▶ Verilen metin
****************************************

Emsal Mahkeme Kararı Ankara Bölge Adliye Mahkemesi 26. Hukuk Dairesi 2020/1289 E. 2022/2266 K. 01.12.2022 T.

Görüntülediğiniz mahkeme kararı henüz kesinleşmemiştir. Yararlı olması amacıyla eklenmiştir.

T.C. ANKARA BÖLGE ADLİYE MAHKEMESİ
26. HUKUK DAİRESİ Esas-Karar No

T.C.
ANKARA
BÖLGE ADLİYE MAHKEMESİ
26. HUKUK DAİRESİ

T Ü R K M İ L L E T İ A D I N A
K A R A R

BAŞKAN :
ÜYE :
ÜYE :
KATİP :

İNCELENEN KARARIN
MAHKEMESİ : ANKARA 8. ASLİYE TİCARET MAHKEMESİ
TARİHİ : 12/07/2019
NUMARASI : …
DAVANIN KONUSU : İtirazın İptali
KARAR TARİHİ : 01/12/2022
GEREKÇELİ KARAR
YAZILMA TARİHİ : 01/12/2022

Mahalli mahkemesince verilen karara karşı davacı vekili ile davalı vekili tarafından süresi içinde istinaf kanun yoluna başvurulmuş olup, başvuru şartlarının yerine getirildiği dosya üzerinde yapılan ön inceleme ile anlaşılmakla yapılan istinaf incelemesi sonunda;
TARAFLARIN İDDİA VE SAVUNMALARI
Davacı vekili dava dilekçesinde özetle; 11/09/2011 tarihinde, davacı sigorta şirketine Zorunlu Mali Mesuliyet sigortası ile sigortalı olan… plakalı aracın sürücü … idaresindeyken yapmış olduğu kaza sonucu dava dışı …’nın yaralandığını ve davacı sigorta şirketi tarafından yaralanana 134.937,00-TL ödeme yapıldığını, kaza sırasında sigortalı aracın istiap haddinin üzerinde yolcu taşıması nedeni ile meydana gelen kazanın oluşunda sürücünün %100 kusurlu olduğunu, Karayolu Zorunlu Mali Mesuliyet Sigortası Genel Şartları B.4.ç.maddesi gereğince ödenen bedelin sigortalıya rücu hakkı bulunduğundan, davalı hakkında Ankara 7. İcra Müdürlüğü’nün 2018/2837 sayılı dosyasında yapılan takibe haksız olarak itiraz edilmesi nedeni ile itirazın iptali ile %20 inkar tazminatına karar verilmesini istemiştir.

****************************************

▶ Seçilmiş satırlar

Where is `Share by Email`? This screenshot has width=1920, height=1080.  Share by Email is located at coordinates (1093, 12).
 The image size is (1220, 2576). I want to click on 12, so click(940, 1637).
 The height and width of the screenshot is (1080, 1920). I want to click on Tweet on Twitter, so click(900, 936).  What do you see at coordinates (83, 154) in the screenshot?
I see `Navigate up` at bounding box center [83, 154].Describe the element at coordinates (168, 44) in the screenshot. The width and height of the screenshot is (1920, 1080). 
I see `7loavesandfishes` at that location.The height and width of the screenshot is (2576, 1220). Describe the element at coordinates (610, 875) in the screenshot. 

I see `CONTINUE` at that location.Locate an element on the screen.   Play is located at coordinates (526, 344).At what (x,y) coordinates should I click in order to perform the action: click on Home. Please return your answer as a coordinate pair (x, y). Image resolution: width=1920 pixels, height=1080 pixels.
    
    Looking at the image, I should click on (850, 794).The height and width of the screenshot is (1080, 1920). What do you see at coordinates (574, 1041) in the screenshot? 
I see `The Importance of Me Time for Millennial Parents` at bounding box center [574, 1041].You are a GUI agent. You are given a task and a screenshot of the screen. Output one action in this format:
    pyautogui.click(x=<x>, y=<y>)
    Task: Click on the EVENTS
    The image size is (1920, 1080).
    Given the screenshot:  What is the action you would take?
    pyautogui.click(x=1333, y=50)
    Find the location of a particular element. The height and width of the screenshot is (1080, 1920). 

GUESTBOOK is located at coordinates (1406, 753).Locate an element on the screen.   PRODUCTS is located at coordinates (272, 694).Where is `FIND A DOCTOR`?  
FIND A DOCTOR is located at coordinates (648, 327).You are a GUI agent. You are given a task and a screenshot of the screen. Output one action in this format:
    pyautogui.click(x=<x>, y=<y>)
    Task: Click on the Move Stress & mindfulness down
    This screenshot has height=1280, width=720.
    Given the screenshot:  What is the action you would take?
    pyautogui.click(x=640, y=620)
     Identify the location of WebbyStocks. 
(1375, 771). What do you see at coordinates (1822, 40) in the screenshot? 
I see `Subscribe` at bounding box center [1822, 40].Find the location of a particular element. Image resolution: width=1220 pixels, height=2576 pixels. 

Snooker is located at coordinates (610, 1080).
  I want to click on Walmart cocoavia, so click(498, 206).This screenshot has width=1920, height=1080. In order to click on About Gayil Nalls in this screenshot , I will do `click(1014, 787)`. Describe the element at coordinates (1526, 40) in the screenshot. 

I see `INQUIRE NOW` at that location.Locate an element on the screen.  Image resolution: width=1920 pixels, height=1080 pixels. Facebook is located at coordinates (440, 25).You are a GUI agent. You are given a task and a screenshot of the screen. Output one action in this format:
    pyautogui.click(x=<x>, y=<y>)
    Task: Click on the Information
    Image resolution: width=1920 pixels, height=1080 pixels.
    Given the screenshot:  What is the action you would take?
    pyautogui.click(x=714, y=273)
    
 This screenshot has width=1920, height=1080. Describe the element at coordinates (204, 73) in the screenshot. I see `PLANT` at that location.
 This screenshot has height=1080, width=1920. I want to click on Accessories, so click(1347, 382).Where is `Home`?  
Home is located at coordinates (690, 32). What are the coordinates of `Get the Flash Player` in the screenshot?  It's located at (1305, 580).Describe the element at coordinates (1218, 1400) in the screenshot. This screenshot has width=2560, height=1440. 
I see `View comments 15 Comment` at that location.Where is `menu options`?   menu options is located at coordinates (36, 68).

****************************************

▶ Görev amacı
Mahkeme kararına dayanarak şu soruları yanıtlayın:
1. İncelenen kararı hangi mahkeme vermiştir?
2. Davacı sigorta şirketi yaralanan kişiye ne kadar ödeme yapmıştır?
3. Davacı vekili yüzde kaç oranında inkâr tazminatı istemiştir?
Satırlar, metinle herhangi bir bağlantı taşımamaktadır.

▶ Tamamlanan alıştırma
1. Ankara 8. Asliye Ticaret Mahkemesi.
2. 134.937,00 TL.
3. Yüzde 20.